Prediction of Regional Surface Wave Parameters in the Qinhuangdao Sea Using a Deep Learning Model with Limited Observational Data
摘要
Waves are important physical phenomena in an ocean, and their accurate prediction is essential for ocean engineering, maritime traffic, and marine early warning systems. This study focuses on the Qinhuangdao Sea area located in the Bohai Sea, China. Herein, we use on-site wind data to correct the reanalysis wind data obtained from the European Centre for Medium-Range Weather Forecasts (ECMWF), improving the accuracy of boundary conditions. Then, we use the Simulating WAves Nearshore (SWAN) model to simulate the regional wave field over time. A regional wave-parameter prediction model is then developed using a limited number of sampled data (covering only 2 years, 2020–2021); the model is based on the Whale Optimization Algorithm (WOA), convolutional neural networks (CNNs), and long short-term memory (LSTM) neural networks. WOA is used to optimize the CNN and LSTM framework; in this framework, CNN extracts spatial features, and the LSTM network captures temporal features, enabling accurate short and long-term predictions of wave height, period, and direction. The experimental results showed that despite the small sample size, the model achieves a goodness of fit of 0.9957 for wave height prediction, 0.9973 for period, and 0.9749 for wave direction in short-term forecasting.
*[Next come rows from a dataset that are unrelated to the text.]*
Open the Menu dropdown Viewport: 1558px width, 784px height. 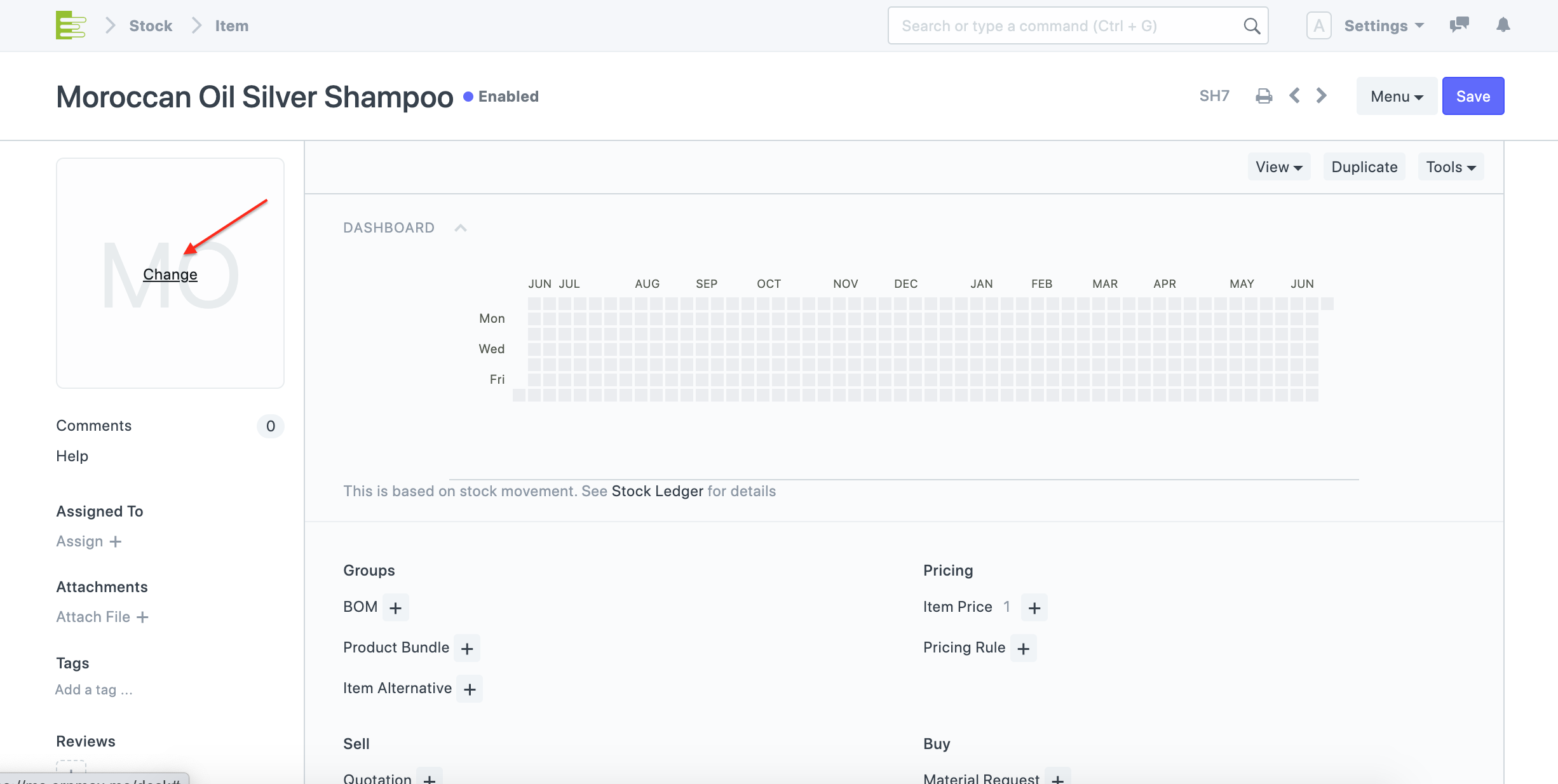pyautogui.click(x=1396, y=97)
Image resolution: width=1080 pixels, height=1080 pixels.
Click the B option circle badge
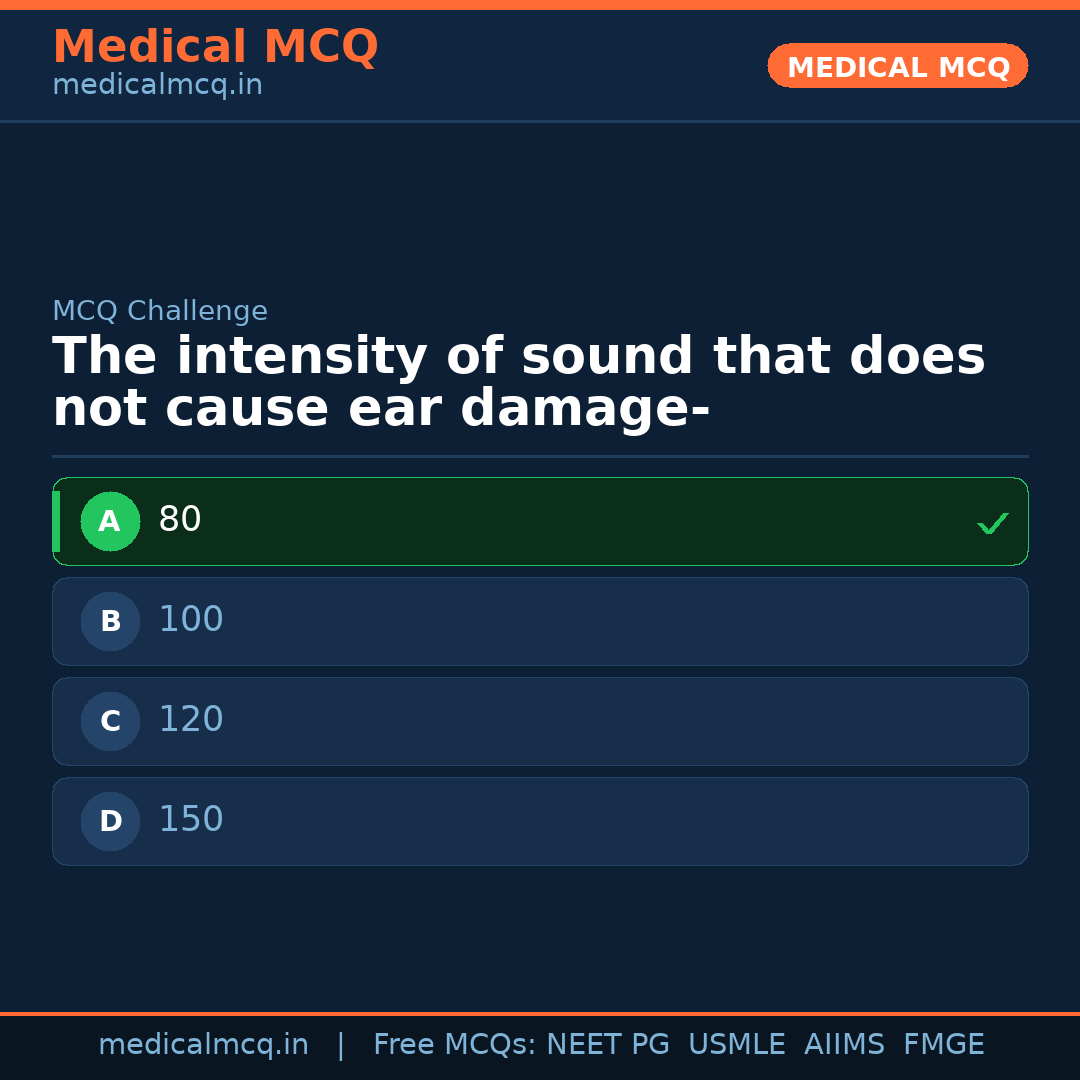pos(110,621)
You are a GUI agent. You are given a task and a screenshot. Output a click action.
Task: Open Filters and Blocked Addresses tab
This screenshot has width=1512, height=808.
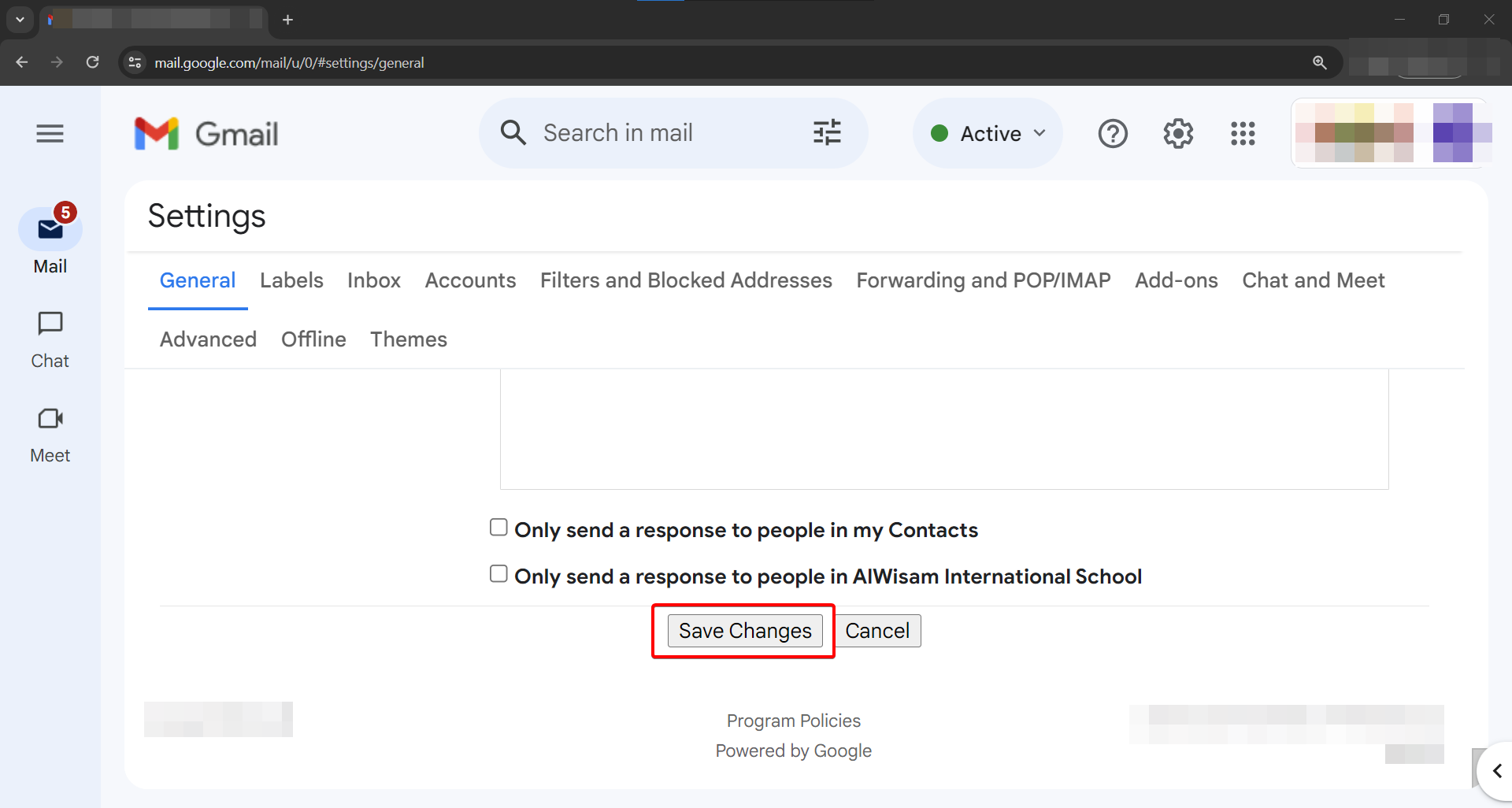(x=686, y=280)
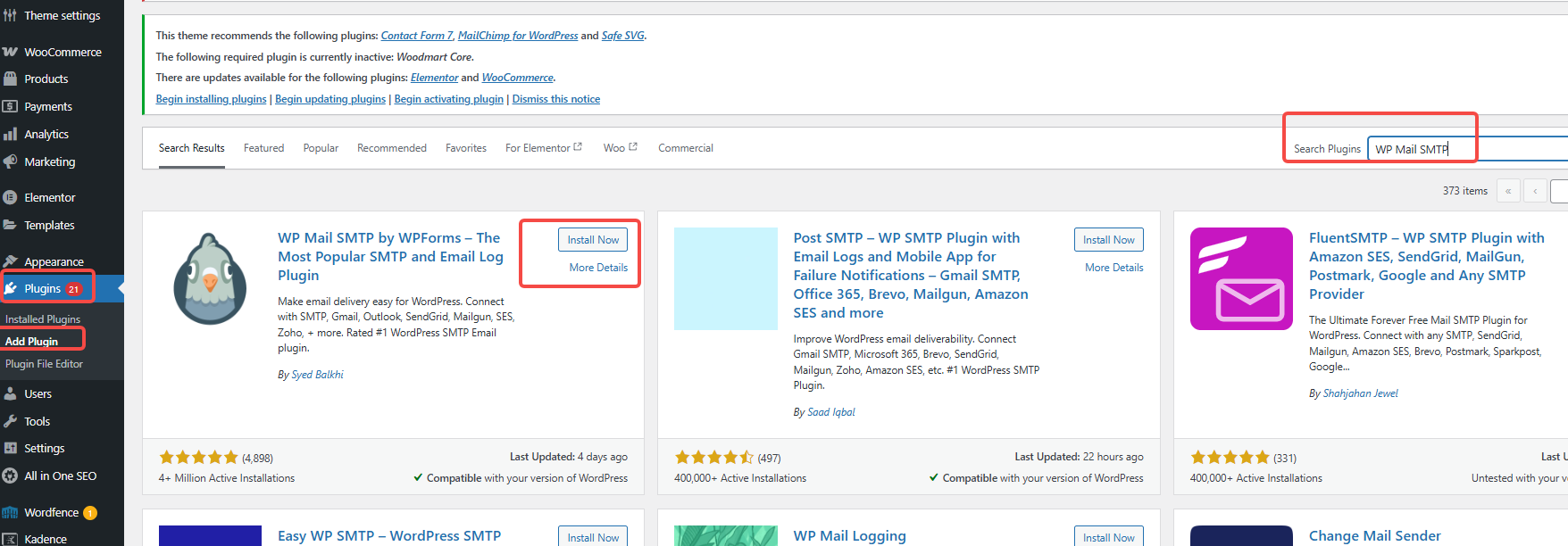Click the WP Mail SMTP pigeon thumbnail
This screenshot has width=1568, height=546.
click(210, 278)
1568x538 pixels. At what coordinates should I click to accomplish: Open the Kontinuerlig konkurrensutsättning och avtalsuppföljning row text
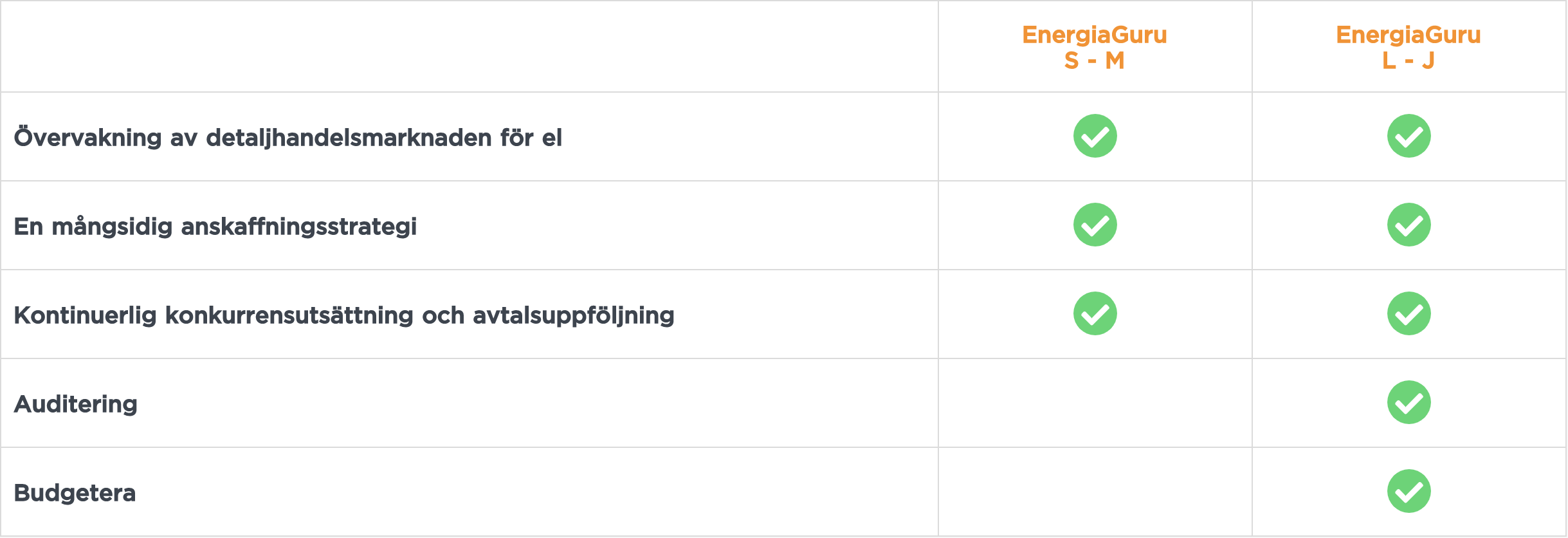click(x=344, y=315)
As the prediction step size increases, the accuracy of the model decreases. When the prediction step size reaches 9 h, the root mean square error for the prediction of wave height, period, and direction increases to 0.2060 m, 0.4582 s, and 32.5358°, respectively. The reliability and applicability of the model are further validated by the experimental results. Our findings highlighted the potential of the developed model in operational wave forecasting, even with a limited number of sampled data.